Ejemplo n.º 1
0
def main(model=None, output_dir=None, n_iter=20, n_texts=2000, init_tok2vec=None, plot=False):
    if output_dir is not None:
        output_dir = Path(output_dir)
        if not output_dir.exists():
            output_dir.mkdir()

    if model is not None:
        nlp = spacy.load(model)  # load existing spaCy model
        print("Loaded model '%s'" % model)
    else:
        nlp = spacy.blank("en")  # create blank Language class
        print("Created blank 'en' model")

    # add the text classifier to the pipeline if it doesn't exist
    # nlp.create_pipe works for built-ins that are registered with spaCy
    if "textcat" not in nlp.pipe_names:
        textcat = nlp.create_pipe(
            "textcat", config={"exclusive_classes": True, "architecture": "simple_cnn"}
        )
        nlp.add_pipe(textcat, last=True)
    # otherwise, get it, so we can add labels to it
    else:
        textcat = nlp.get_pipe("textcat")

    # add label to text classifier
    textcat.add_label("POSITIVE")
    textcat.add_label("NEGATIVE")

    # load the IMDB dataset
    print("Loading IMDB data...")
    (train_texts, train_cats), (dev_texts, dev_cats) = load_data()
    train_texts = train_texts[:n_texts]
    train_cats = train_cats[:n_texts]
    print(
        "Using {} examples ({} training, {} evaluation)".format(
            n_texts, len(train_texts), len(dev_texts)
        )
    )
    train_data = list(zip(train_texts, [{"cats": cats} for cats in train_cats]))
    dev_data = list(zip(dev_texts, [{"cats": cats} for cats in dev_cats]))
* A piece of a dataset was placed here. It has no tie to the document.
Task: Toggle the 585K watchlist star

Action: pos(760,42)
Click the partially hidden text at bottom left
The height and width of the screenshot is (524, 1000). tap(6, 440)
    # get names of other pipes to disable them during training
    pipe_exceptions = ["textcat", "trf_wordpiecer", "trf_tok2vec"]
    other_pipes = [pipe for pipe in nlp.pipe_names if pipe not in pipe_exceptions]
    with nlp.disable_pipes(*other_pipes):  # only train textcat
        optimizer = nlp.begin_training()
        if init_tok2vec is not None:
            with init_tok2vec.open("rb") as file_:
                textcat.model.tok2vec.from_bytes(file_.read())
        print("Training the model...")
        print("{:^5}\t{:^5}\t{:^5}\t{:^5}".format("LOSS", "P", "R", "F"))
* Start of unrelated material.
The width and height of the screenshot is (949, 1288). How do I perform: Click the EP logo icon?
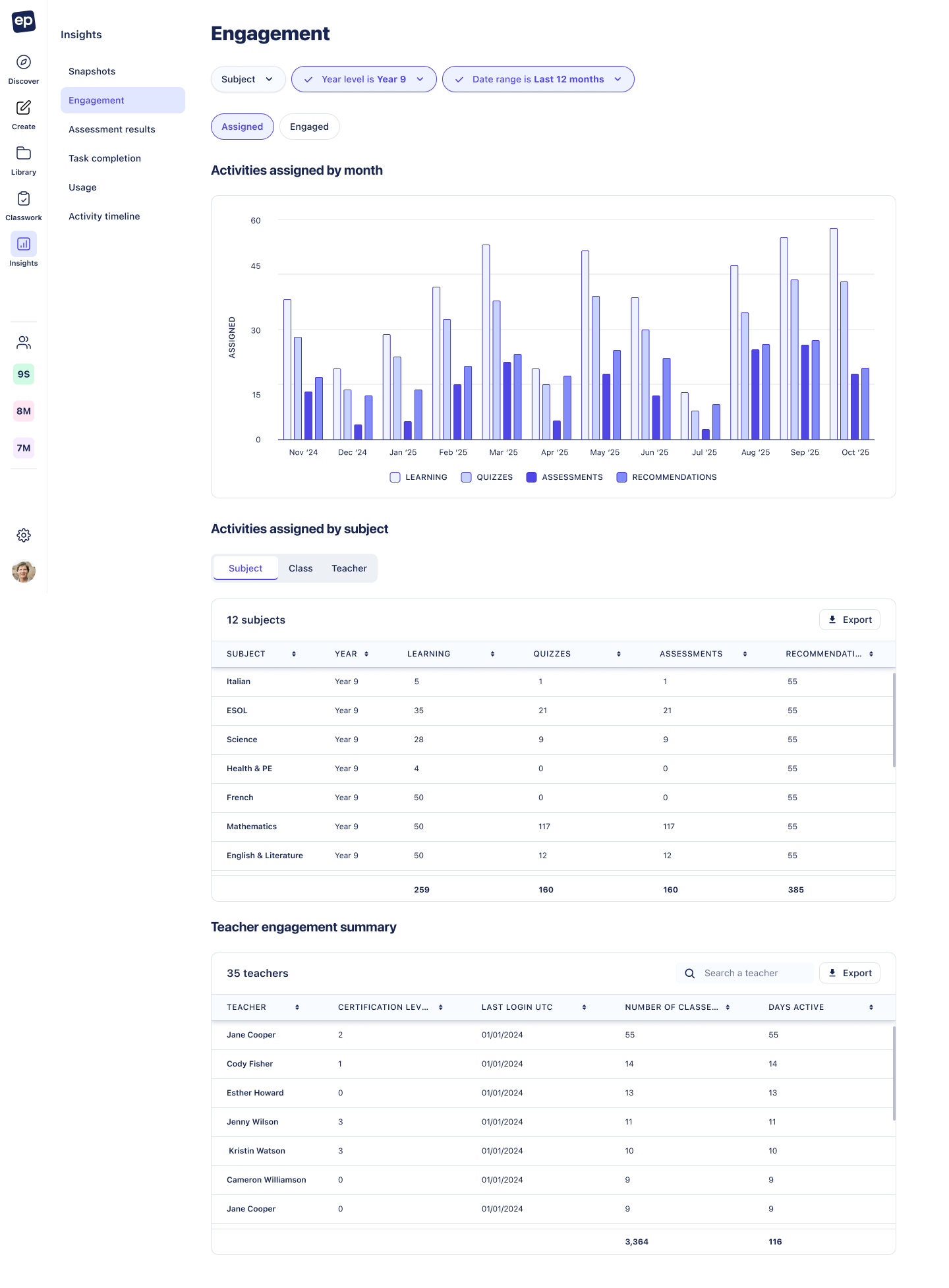(x=24, y=21)
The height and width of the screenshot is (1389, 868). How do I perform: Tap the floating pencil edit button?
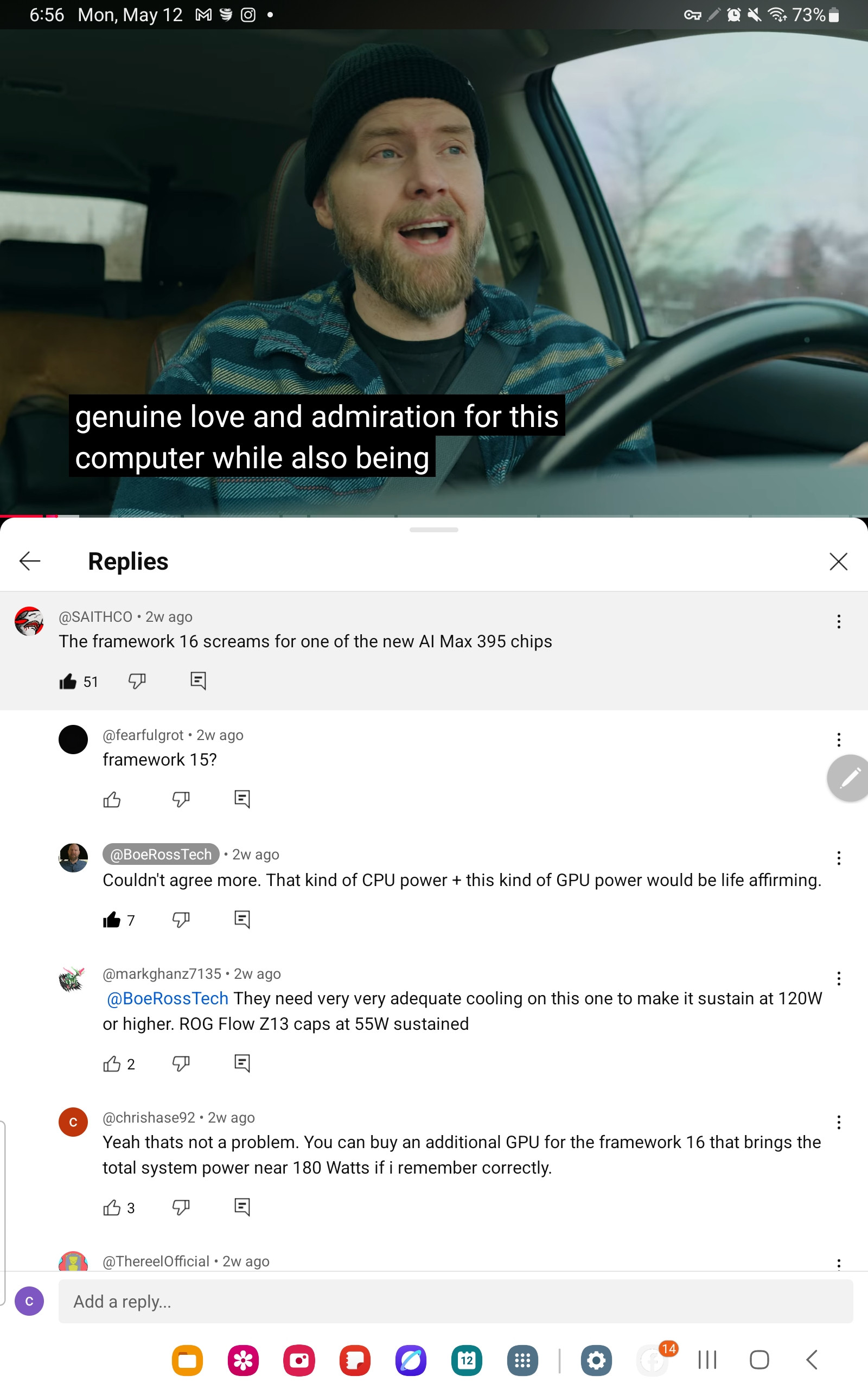pos(848,778)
        # Set-up the plotter:
        if plot:
            plotter = Plotter(
                title='IMDB Text categorisation training',
                ylabels=["Train-loss", "Dev-loss", "Precision", "Recall", "F-score"],
                iterations=n_iter,
                figsize=(8, 10))

        batch_sizes = compounding(4.0, 32.0, 1.001)
        for i in range(n_iter):
            losses = {}
            # batch up the examples using spaCy's minibatch
            random.shuffle(train_data)
            batches = minibatch(train_data, size=batch_sizes)
            for batch in batches:
                texts, annotations = zip(*batch)
                nlp.update(texts, annotations, sgd=optimizer, drop=0.2, losses=losses)
            with textcat.model.use_params(optimizer.averages):
                # evaluate on the dev data split off in load_data()
                scores = evaluate(nlp.tokenizer, textcat, dev_texts, dev_cats)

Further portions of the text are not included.